▸ EXERCISE DIRECTIONS: Beginning at the line that holds "Instruction: Select Have", copy the material below exactly through its last line.

▸ GIVEN INFORMATION:

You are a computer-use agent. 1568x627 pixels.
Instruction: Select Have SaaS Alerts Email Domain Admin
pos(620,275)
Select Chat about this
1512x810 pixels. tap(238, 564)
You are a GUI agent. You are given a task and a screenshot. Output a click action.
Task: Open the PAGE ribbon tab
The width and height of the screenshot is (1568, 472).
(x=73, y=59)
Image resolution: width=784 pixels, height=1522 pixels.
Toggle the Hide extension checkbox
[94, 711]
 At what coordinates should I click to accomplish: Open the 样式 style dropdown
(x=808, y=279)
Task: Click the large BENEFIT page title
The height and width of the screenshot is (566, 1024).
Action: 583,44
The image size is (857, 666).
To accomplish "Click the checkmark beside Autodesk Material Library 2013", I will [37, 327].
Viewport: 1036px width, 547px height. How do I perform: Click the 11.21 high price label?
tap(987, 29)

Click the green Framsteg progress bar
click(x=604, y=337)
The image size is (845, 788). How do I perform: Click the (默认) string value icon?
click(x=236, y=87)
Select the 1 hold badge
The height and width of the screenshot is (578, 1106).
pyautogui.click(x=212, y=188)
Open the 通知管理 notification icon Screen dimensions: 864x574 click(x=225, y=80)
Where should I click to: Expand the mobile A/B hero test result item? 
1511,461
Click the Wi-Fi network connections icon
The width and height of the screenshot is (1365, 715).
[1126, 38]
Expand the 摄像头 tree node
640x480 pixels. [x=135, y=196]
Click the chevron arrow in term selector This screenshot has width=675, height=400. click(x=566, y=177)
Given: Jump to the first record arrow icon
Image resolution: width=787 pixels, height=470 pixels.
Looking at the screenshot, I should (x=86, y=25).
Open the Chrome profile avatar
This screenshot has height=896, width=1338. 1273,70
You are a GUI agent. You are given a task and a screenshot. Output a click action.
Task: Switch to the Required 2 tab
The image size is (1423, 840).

▸ PROBLEM SOLUTION:
Instruction: Select Have SaaS Alerts Email Domain Admin
pos(620,275)
Select Chat about this
1512x810 pixels. tap(238, 564)
You are a GUI agent. You are given a task and a screenshot. Output a click action.
Task: Open the PAGE ribbon tab
The width and height of the screenshot is (1568, 472).
(x=73, y=59)
Image resolution: width=784 pixels, height=1522 pixels.
Toggle the Hide extension checkbox
[94, 711]
 At what coordinates should I click to accomplish: Open the 样式 style dropdown
(x=808, y=279)
Task: Click the large BENEFIT page title
The height and width of the screenshot is (566, 1024).
Action: 583,44
The image size is (857, 666).
To accomplish "Click the checkmark beside Autodesk Material Library 2013", I will [37, 327].
Viewport: 1036px width, 547px height. How do I perform: Click the 11.21 high price label?
tap(987, 29)

Click the green Framsteg progress bar
click(x=604, y=337)
The image size is (845, 788). How do I perform: Click the (默认) string value icon?
click(x=236, y=87)
Select the 1 hold badge
The height and width of the screenshot is (578, 1106).
pyautogui.click(x=212, y=188)
Open the 通知管理 notification icon Screen dimensions: 864x574 click(x=225, y=80)
Where should I click to: Expand the mobile A/B hero test result item? 
1511,461
Click the Wi-Fi network connections icon
The width and height of the screenshot is (1365, 715).
[1126, 38]
Expand the 摄像头 tree node
640x480 pixels. [x=135, y=196]
Click the chevron arrow in term selector This screenshot has width=675, height=400. click(x=566, y=177)
Given: Jump to the first record arrow icon
Image resolution: width=787 pixels, height=470 pixels.
Looking at the screenshot, I should (x=86, y=25).
Open the Chrome profile avatar
This screenshot has height=896, width=1338. 1273,70
You are a GUI agent. You are given a task and a screenshot. Output a click action.
Task: Switch to the Required 2 tab
The image size is (1423, 840).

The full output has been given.